Student presents, "The Hole Isn’t Round: Why Pharmacotherapy for PTSD Often Doesn’t Fit" at Fielding's Winter Session 2013

Ann Trotter, Fielding's School of Psychology

The neurobiology of chronic PTSD is essential to targeting effective pharmacologic treatment and the development of new medications. Individuals who develop chronic PTSD often suffer severe symptoms to the point of incapacitation; exhibit marital, social/relational, and/or vocational impairment; and use a disproportionate amount of community psychiatric and medical services (Foa, et al., 2009). The pathophysiology of chronic PTSD is thought to arise from the inability of neurobiological systems to adapt to severe stressors. Alterations in mechanisms of learning and extinction, increased sensitization to stress, and increased physiological arousal appear to develop as a result (Heim & Nemeroff, 2009).
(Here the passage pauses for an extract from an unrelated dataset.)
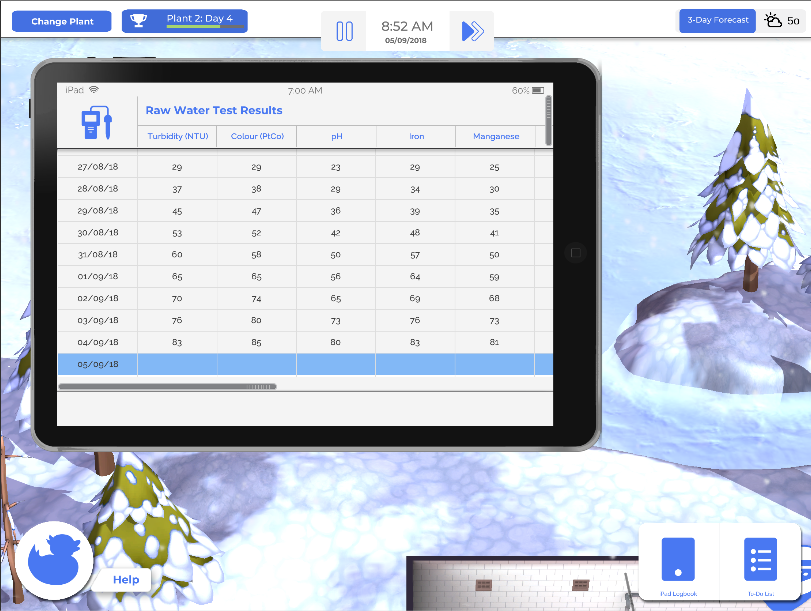Click the water tester meter icon
The image size is (811, 611).
click(x=97, y=124)
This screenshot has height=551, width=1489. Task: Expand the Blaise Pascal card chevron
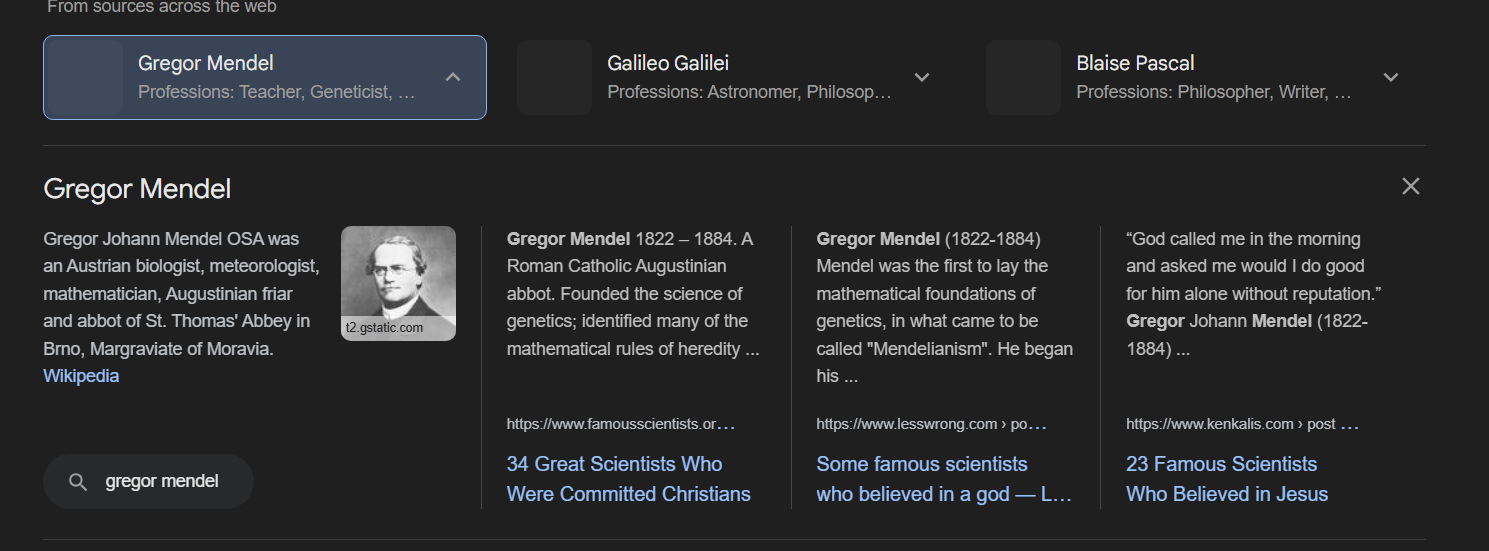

To date, pharmacologic agents utilized in treating PTSD are variably effective in reducing symptom frequency and intensity/severity, and none have been developed to specifically target the neurobiologic systems implicated in chronic PTSD (Stahl, 2008). This poster is a visual guide which outlines the pharmacologic agents used in the treatment of PTSD and highlights the neurobiologic system in which they are thought to exert their primary effects. Classes of drugs such as anticonvulsants, atypical antipsychotics, and ‘novel’ treatments for PTSD, such as mifepristone (RU-486) and MDMA (3,4-Methylenedioxymethamphetamine) are highlighted.